Démissions au Parti québécois

Les règles du jeu

Pacte électoral - gauche et souverainiste



«Faire de la politique autrement» était, jusqu'à hier midi, l'expression du mois au Québec. Depuis le balayage néodémocrate du 2 mai dernier, et encore plus avec les démissions péquistes cette semaine, c'est ce qui, dit-on, arrivera à contrer le cynisme des citoyens. Pourtant, hier après-midi, c'est la politique politicienne qui a repris ses droits, à Québec comme à Ottawa.
Loin des appels à agir autrement, on a vu hier le plat triomphe des règles du jeu parlementaire.

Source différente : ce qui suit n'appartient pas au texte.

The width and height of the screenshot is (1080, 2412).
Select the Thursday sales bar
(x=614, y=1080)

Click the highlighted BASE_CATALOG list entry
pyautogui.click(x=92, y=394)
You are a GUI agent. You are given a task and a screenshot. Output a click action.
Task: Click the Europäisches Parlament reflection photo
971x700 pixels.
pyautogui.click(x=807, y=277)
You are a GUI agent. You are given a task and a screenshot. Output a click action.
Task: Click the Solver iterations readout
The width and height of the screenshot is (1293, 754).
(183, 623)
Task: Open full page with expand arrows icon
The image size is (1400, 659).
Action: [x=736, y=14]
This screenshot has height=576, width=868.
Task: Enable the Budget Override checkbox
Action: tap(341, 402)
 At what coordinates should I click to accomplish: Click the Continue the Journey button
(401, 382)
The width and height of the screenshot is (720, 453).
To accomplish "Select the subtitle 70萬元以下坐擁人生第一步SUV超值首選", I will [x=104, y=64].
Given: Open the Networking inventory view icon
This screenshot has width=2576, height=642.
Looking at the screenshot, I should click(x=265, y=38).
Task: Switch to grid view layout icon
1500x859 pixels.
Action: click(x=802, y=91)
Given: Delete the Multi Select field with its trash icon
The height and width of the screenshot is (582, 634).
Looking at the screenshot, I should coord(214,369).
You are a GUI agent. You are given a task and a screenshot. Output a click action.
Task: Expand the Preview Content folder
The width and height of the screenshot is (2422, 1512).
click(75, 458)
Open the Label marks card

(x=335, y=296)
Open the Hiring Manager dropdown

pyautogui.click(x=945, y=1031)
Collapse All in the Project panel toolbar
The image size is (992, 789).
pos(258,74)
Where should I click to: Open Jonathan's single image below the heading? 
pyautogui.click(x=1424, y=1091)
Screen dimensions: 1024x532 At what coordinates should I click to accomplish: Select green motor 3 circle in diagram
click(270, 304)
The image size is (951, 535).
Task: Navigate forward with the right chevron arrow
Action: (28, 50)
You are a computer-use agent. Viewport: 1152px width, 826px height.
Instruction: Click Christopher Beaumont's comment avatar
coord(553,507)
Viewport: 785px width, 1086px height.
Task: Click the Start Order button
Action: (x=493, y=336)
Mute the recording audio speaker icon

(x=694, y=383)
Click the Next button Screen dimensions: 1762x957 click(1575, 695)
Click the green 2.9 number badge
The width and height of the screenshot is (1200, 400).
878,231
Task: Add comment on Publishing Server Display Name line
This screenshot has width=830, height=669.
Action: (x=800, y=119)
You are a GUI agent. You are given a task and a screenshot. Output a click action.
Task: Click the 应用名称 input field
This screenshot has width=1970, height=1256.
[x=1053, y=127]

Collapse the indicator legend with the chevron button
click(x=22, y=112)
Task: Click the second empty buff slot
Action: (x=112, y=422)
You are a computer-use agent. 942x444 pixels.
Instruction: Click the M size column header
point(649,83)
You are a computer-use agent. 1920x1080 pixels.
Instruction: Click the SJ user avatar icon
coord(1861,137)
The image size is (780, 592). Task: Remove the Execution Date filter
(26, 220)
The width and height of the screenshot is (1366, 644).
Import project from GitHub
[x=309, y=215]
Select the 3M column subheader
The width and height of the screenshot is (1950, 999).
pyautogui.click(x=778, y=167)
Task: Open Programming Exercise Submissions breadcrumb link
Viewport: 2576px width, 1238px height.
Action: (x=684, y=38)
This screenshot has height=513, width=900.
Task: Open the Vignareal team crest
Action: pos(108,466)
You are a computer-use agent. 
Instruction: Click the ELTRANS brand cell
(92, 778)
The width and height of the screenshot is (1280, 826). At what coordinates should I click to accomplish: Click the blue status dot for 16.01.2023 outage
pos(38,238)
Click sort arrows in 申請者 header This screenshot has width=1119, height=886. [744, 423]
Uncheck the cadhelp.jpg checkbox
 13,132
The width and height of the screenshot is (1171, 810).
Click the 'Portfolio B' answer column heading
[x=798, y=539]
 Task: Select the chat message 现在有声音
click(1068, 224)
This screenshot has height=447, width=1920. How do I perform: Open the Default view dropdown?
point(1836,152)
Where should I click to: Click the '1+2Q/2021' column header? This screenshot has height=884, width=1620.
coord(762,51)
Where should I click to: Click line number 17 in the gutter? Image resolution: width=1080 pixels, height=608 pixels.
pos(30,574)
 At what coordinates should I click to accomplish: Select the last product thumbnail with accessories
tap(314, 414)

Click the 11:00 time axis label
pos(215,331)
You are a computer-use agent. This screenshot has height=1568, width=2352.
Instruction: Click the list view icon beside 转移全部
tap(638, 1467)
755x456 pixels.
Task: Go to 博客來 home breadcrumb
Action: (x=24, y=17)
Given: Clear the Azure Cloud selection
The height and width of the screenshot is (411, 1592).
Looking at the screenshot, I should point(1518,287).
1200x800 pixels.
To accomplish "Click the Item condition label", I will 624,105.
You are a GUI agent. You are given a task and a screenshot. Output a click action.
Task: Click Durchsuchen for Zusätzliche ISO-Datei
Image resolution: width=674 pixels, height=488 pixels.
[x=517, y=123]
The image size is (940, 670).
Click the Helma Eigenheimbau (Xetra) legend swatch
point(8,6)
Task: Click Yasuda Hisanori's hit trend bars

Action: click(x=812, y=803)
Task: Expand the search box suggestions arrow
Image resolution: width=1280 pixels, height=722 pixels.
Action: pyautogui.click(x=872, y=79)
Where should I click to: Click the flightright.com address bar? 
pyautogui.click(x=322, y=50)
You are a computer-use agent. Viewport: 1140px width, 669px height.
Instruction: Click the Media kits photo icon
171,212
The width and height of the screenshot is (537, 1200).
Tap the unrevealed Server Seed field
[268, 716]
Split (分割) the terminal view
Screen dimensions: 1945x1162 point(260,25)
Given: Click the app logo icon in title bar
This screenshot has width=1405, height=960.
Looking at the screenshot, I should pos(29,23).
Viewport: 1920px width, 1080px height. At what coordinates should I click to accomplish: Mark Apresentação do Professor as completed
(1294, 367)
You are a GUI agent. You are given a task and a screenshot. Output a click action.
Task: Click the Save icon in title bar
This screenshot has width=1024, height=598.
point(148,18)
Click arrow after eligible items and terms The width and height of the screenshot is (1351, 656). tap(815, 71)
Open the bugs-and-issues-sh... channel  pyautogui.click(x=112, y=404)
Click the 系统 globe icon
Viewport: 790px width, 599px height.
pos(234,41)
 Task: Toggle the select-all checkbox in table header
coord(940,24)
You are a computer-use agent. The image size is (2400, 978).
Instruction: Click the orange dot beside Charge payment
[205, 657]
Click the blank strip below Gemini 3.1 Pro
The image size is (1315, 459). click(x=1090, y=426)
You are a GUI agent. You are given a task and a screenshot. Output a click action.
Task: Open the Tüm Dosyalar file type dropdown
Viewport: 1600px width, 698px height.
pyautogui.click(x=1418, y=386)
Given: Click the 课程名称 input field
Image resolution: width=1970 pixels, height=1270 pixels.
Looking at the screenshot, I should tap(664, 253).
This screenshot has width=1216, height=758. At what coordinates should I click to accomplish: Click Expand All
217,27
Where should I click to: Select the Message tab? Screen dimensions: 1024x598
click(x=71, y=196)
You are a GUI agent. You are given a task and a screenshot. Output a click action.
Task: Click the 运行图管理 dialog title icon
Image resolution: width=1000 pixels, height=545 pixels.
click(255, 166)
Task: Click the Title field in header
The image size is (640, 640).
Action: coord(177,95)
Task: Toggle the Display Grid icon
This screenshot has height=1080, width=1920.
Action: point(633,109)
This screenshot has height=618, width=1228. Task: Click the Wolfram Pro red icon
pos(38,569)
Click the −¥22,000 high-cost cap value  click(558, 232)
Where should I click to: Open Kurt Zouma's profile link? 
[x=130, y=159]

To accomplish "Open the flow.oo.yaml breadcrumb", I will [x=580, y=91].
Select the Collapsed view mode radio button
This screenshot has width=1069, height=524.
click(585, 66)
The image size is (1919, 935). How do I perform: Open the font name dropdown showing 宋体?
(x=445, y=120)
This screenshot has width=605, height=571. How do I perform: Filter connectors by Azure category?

À Ottawa, le gouvernement Harper a décidé de ne tenir ni débat ni vote sur le discours du Trône, comme le veut la tradition. Mais comme les règles n'obligent pas un tel débat, les conservateurs ont décidé de s'en passer. Après tout, ils sont majoritaires, pourquoi donc revenir sur leurs projets! L'opposition, toute nouvelle et rafraîchie soit-elle, n'a pu rien faire d'autre que s'en désoler. L'autre façon de faire de la politique se butait ainsi à plus finaud que soi.
À Québec, les deux derniers jours ont été plus échevelés. Pourtant, c'est aussi le jeu parlementaire qui a eu le dernier mot: le gouvernement libéral a renvoyé à l'automne l'étude du projet de loi sur le controversé amphithéâtre de Québec parce qu'Amir Khadir a lui-même opté pour la stratégie classique de l'opposition: l'obstruction. Pour y couper court, les libéraux devaient soit imposer le bâillon, soit reporter les discussions.
Le premier ministre Charest, qui est une phénoménale bête politicienne, a su mesurer les tiraillements au sein de son parti, les grognements de la population, et bien sûr les incroyables déchirements du Parti québécois. Ces éléments de conjoncture mis bout à bout, il ne lui restait plus qu'à se montrer au-dessus de la mêlée. Pas question de «bousculer le Parlement», on rediscutera de tout cela à tête reposée, en septembre.
Pauline Marois, qui a, elle, bousculé son parti dans cette saga, a-t-elle pris bonne note du message? Non, ce n'est pas son incapacité de faire de la politique différemment qui a entraîné le PQ dans une telle déroute mais un manque d'instinct, celui qui permet à un Jean Charest de survivre à tout.
Il fallait être vraiment déconnecté du Québec hors Québec-du-maire-Labeaume pour ne pas avoir réalisé à quel point le projet de loi spécial sur l'amphithéâtre déplaisait aux électeurs, qui n'avaient plus qu'Amir Khadir pour faire passer leur grogne. Des députés l'ont compris, mais pas madame Marois, députée de Charlevoix. Et c'est sa propre tentative de faire de la politique autrement qui aura le plus nui!
Car jusqu'ici, on disait de madame Marois qu'elle était femme d'écoute. Pas du genre à taper sur la table ni à imposer. Du genre aussi à laisser amplement d'espace à ses députés: ainsi de Pierre Curzi sur la langue ou de Louise Beaudoin sur la laïcité. Combien de chefs de parti peuvent en dire autant? Quand elle a subitement décidé de faire preuve d'autorité, ce fut la surprise: ses collègues ne comprenaient ni le changement de ton, ni le choix du dossier.
On ne pardonne pas aux femmes d'exercer le pouvoir, a commenté hier une députée. C'est à voir: un Michael Ignatieff, très à l'écoute, fut aussi très contesté et n'a pas su gagner les élections. Ce qui est plutôt en cause ici, ce sont les attributs de l'autorité: comment l'exercer quand on est entouré de personnalités fortes, dans un parti d'idées? Ce problème, il faut le dire, n'a rien de nouveau. Il est inhérent à la vie politique. Et comme ce fut le cas de bien d'autres avant elle, c'est à sa manière de remonter en selle que nous verrons si madame Marois a vraiment l'étoffe d'un chef.